Au nom de son autonomie, l’individu devient son propre créateur et acquiert la pleine maîtrise et disposition de son corps. L’idée même de modernité implique ce rapport d’appartenance à soi-même. C’est parce que l’on a pu s’arracher à la domination naturelle du monarque absolu que fut possible la délégation du pouvoir aux représentants du peuple.
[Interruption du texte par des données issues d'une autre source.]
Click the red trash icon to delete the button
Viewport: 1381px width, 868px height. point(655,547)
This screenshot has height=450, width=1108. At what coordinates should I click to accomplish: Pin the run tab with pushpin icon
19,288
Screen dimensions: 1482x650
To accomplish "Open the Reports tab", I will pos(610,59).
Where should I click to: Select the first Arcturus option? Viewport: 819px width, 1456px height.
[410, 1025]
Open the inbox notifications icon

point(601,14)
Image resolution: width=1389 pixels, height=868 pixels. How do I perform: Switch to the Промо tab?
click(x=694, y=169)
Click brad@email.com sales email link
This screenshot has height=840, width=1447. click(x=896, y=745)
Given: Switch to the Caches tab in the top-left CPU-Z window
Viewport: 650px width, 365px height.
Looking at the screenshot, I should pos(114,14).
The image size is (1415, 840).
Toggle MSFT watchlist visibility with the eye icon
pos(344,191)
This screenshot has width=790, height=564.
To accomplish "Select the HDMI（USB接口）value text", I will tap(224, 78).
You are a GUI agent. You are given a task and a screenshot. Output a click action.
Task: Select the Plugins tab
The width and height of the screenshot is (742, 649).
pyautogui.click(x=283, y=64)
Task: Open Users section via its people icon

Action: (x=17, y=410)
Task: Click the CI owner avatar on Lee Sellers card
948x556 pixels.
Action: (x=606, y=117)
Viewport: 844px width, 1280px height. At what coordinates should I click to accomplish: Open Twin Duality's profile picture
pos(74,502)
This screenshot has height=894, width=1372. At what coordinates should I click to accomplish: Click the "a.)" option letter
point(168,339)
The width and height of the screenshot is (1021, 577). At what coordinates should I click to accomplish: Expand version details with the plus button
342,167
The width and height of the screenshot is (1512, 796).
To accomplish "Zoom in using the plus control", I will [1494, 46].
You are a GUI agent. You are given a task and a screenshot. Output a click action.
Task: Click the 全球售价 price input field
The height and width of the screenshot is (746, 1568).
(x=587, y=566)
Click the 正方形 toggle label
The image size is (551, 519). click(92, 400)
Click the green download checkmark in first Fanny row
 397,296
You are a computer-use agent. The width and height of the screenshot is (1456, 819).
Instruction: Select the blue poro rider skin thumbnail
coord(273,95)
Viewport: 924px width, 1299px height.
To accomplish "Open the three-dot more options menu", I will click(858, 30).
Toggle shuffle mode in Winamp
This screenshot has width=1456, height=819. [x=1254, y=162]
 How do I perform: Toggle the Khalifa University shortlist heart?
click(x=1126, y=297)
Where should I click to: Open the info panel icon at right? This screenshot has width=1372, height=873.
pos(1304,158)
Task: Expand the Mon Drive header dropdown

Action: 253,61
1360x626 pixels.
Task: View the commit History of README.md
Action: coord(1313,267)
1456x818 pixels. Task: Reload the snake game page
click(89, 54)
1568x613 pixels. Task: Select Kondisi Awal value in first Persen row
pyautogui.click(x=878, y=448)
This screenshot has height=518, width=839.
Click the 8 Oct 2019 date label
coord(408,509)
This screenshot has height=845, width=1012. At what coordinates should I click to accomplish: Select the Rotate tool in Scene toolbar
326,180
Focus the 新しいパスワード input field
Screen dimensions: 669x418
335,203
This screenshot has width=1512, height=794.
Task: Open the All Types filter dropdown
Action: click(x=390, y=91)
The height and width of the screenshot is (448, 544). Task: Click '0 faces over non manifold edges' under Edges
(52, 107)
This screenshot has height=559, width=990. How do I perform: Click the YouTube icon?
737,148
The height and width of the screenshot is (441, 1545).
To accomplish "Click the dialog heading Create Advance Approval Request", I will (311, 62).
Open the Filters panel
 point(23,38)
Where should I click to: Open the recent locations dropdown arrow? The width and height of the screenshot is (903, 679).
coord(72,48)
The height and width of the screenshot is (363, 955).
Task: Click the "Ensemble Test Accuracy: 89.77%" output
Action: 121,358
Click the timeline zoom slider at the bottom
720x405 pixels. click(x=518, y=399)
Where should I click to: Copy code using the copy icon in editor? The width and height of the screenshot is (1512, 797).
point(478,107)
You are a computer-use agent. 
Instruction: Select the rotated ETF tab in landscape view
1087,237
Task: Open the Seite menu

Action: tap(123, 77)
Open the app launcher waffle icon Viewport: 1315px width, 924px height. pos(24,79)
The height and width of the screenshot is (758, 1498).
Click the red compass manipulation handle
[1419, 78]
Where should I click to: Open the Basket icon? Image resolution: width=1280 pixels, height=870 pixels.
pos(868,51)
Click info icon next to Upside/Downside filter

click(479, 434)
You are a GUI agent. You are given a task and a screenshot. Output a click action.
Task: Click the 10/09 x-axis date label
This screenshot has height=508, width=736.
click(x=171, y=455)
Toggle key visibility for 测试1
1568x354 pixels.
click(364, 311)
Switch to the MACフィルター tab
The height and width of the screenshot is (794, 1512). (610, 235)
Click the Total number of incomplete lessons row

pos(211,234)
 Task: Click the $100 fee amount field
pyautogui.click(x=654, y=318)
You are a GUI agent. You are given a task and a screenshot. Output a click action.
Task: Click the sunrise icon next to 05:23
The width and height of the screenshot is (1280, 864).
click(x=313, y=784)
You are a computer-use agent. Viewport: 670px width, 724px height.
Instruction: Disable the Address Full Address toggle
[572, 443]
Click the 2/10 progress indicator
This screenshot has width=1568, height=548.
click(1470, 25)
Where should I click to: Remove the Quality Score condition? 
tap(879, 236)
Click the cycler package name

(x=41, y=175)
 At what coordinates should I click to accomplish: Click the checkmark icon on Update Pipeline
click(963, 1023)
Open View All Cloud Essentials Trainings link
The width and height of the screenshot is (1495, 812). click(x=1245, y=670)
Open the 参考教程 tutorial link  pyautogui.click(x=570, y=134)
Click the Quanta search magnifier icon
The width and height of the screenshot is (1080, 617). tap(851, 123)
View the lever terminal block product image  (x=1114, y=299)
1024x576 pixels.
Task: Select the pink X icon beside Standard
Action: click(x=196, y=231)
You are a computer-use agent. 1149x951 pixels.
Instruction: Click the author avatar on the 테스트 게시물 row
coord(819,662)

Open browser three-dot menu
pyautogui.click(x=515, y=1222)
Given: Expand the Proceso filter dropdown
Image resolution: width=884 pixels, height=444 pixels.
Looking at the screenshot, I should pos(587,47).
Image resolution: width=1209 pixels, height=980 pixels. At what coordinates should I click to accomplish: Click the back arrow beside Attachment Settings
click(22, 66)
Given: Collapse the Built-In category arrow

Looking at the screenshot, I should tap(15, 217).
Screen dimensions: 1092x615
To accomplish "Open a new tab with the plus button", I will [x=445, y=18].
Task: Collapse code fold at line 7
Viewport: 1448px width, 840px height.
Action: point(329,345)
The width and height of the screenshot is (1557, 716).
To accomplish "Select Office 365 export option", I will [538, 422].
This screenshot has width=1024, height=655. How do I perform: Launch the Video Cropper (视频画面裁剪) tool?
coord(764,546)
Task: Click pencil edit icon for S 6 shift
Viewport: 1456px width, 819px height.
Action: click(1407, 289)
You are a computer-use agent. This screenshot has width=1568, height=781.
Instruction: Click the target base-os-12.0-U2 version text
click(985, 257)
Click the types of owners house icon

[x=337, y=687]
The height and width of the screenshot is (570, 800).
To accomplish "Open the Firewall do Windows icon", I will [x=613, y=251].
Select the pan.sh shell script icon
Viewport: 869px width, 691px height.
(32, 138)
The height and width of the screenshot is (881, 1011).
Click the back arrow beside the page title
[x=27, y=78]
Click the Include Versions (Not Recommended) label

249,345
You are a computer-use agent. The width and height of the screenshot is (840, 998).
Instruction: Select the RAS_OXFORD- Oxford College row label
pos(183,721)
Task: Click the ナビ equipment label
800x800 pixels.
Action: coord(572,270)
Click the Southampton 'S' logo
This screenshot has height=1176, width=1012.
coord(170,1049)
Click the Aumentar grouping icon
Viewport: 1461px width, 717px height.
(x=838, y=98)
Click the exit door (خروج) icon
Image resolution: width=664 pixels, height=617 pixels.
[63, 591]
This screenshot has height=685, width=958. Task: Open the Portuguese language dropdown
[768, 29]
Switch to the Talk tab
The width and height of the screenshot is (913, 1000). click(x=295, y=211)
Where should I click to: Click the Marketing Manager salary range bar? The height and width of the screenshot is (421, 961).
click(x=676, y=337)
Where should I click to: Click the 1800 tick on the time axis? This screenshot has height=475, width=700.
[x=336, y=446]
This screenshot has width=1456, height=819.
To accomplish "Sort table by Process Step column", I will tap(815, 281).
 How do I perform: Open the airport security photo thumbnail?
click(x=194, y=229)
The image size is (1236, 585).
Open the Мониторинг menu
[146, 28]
La question est éminemment politique : le lien qui me lie à mon corps et à ma vie apparait ainsi comme un lien civique et non pas comme un lien naturel comme le prétendait Savigny dans sa formule célèbre « Jus in se ipsum ».
En ce sens, le slogan des féministes « mon corps m’appartient » avait une portée émancipatrice : l’individu contre l’autorité, la femme contre l’État, il s’agit selon Gisèle Halimi, « d’un point de résistance infranchissable ».
C’est à partir de cette notion qu’il nous est permis de penser le rapport de l’individu à son corps, à sa vie et à sa reproduction.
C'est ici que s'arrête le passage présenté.